Modeling Count-based Raster Data with R and ArcGIS

Modeling Count-based Raster Data with R and ArcGIS

We’ve recently been working with the team at the Rutgers Center on Public Security to build a desktop utility that helps crime analysts build robust and statistically valid models of the risk of crime at locations within their jurisdiction.   These models are  useful in predicting the levels of crime at different locations so that a police department can better allocate resources.  While we are working with crime data, the process of modeling the number of events that happen in a given geographic area for a given time period has broad application.  Whether you are modeling the density of trees across a landscape, the number of cell phone calls in different neighborhoods, or the number of crimes on a street, the goal is to explain the rate of events as a function of the nature of the location.
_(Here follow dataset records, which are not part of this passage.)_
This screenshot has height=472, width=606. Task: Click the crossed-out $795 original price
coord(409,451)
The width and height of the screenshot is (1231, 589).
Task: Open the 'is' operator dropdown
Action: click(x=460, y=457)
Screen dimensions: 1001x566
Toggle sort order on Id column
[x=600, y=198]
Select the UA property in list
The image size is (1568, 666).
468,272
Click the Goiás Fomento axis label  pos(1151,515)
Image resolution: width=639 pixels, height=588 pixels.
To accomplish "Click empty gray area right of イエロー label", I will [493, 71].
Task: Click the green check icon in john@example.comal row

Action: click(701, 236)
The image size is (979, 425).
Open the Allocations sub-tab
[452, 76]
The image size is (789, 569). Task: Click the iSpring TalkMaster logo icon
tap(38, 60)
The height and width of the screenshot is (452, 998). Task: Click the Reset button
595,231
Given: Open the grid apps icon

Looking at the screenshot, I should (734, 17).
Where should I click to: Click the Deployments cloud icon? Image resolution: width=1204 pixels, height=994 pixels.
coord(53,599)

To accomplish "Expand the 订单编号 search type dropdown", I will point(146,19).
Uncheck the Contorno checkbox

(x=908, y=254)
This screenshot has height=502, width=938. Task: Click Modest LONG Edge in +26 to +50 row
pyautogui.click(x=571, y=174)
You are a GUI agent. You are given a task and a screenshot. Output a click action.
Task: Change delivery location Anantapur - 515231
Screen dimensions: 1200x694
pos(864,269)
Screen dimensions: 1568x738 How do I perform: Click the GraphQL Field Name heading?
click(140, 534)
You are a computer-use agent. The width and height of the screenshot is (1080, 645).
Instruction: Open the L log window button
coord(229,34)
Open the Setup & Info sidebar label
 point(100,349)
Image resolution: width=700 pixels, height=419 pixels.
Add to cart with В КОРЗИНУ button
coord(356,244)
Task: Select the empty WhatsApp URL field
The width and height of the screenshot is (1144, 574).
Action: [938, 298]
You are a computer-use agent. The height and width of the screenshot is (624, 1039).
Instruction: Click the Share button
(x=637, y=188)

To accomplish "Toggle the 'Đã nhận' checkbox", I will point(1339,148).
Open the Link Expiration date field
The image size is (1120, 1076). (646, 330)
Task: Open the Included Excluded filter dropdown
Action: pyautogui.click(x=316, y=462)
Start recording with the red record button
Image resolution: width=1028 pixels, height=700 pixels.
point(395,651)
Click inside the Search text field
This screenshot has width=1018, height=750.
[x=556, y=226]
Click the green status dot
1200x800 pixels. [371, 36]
GIS analysts are often familiar with the regression models that are available within ArcGIS for Desktop such as ordinary least squares (OLS) or geographically weighted regression(GWR).  If you are not familiar with them, I’d encourage you to take a look at Esri’s online training seminars.  It’s good stuff.

While these techniques are often useful, they assume a normal distribution of the response variable within the model.   If the counts within your units of analysis are large enough, it is possible to use these techniques as an approximation of the underlying distribution.  That said, count data is fundamentally not a normal distribution and there are better options that should be used.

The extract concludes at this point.